Pedro Pablo, conserje en Moratalaz

Cuando Madrid tiende hacia el sur
indefinidamente,
Moratalaz se abre con sus amplias avenidas
y sus edificios como cajas de cartón macilento.
Sus arboledas quedan respaldadas
por el inane esfuerzo
del reloj con péndulo
haciendo tic, tac.

En esos instantes cuando la tarde
termina,
la gente corriente hace vida en los bares,
y allí se cierran los acuerdos,
los niños y las niñas crecen entre los tintos
de verano de sus mayores
y la cena tiene forma de ración
o tapa compartida con los vecinos del bloque.

Sobre esa hora, Pedro Pablo, termina su jornada.
En la portería donde desarrolla su pulido oficio,
recoge su enseres personales
y sube hasta el séptimo piso
donde le espera Lucrecia, su compañera
de siempre,
con el plato de alubias reglamentario.

Sin embargo,
tras el gris metal de la realidad,
Pedro Pablo mantiene algunos afanes.
Se ha apuntado
a un cursillo de informática básica
que un profesor muy majo venido de más al Sur todavía
de Moratalaz,
ha venido a darle a casa.

La alfabetización digital, no es más que una consecuencia
de la propia alfabetización elemental.
Sin la elemental no podemos afrontar la segunda.
Se muestra nervioso frente a un ordenador
último modelo
comprado en un centro comercial
conocido,
porque la sociedad ha construído
el modelo de que cada vivienda
necesita internet,
y conocimientos tecnológicos avanzados.


Pero el proceso es simple,
recurrimos a la tecnología para
hacernos la vida más fácil,
y no para volver a la tortura
de los años de la funesta escuela nacional católica,
de maestros y maestras martilleantes
que nos recordaban lo poco que sabíamos
y lo torpes que éramos.

Por tanto, la labor
del profesor estriba en intentar hacerle ver
que todo fluye e intentar restaurar
el universo emocional de Pedro Pablo
como si se tratara de un cuadro antíguo
encontrado en una iglesia renacentista en ruínas.

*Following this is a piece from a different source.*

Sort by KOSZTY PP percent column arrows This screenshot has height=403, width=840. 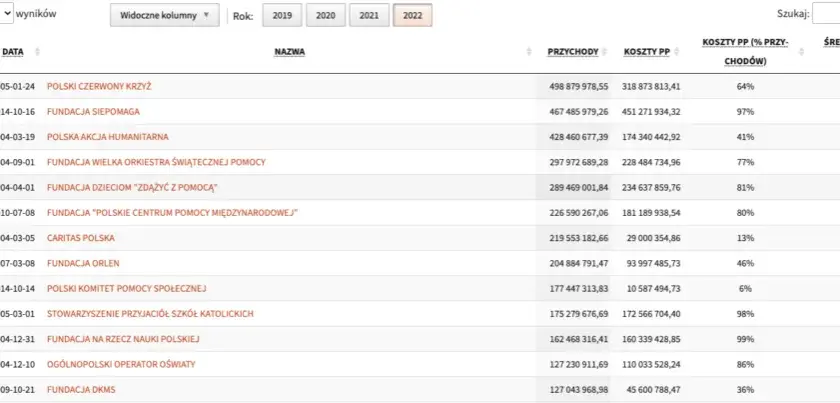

La historia de nuestro protagonista
no debe ser olvidada:

Con un padre recién muerto,
empezó a trabajar joven, con quince años,
aprendiendo las letras básicas y los números elementales.

Su vida es la del trabajo
y la de su sociedad de cazadores
en la que Castilla ejerce su
rigor entre las jaras
de la pólvora y el acecho,
en un claro homenaje a Delibes.

Pedro Pablo, conserje en Moratalaz,
subproducto del sistema capitalista,
quiere aprender informática,
pero antes de ésto hay que hacer
un trabajo de reconstrucción emocional.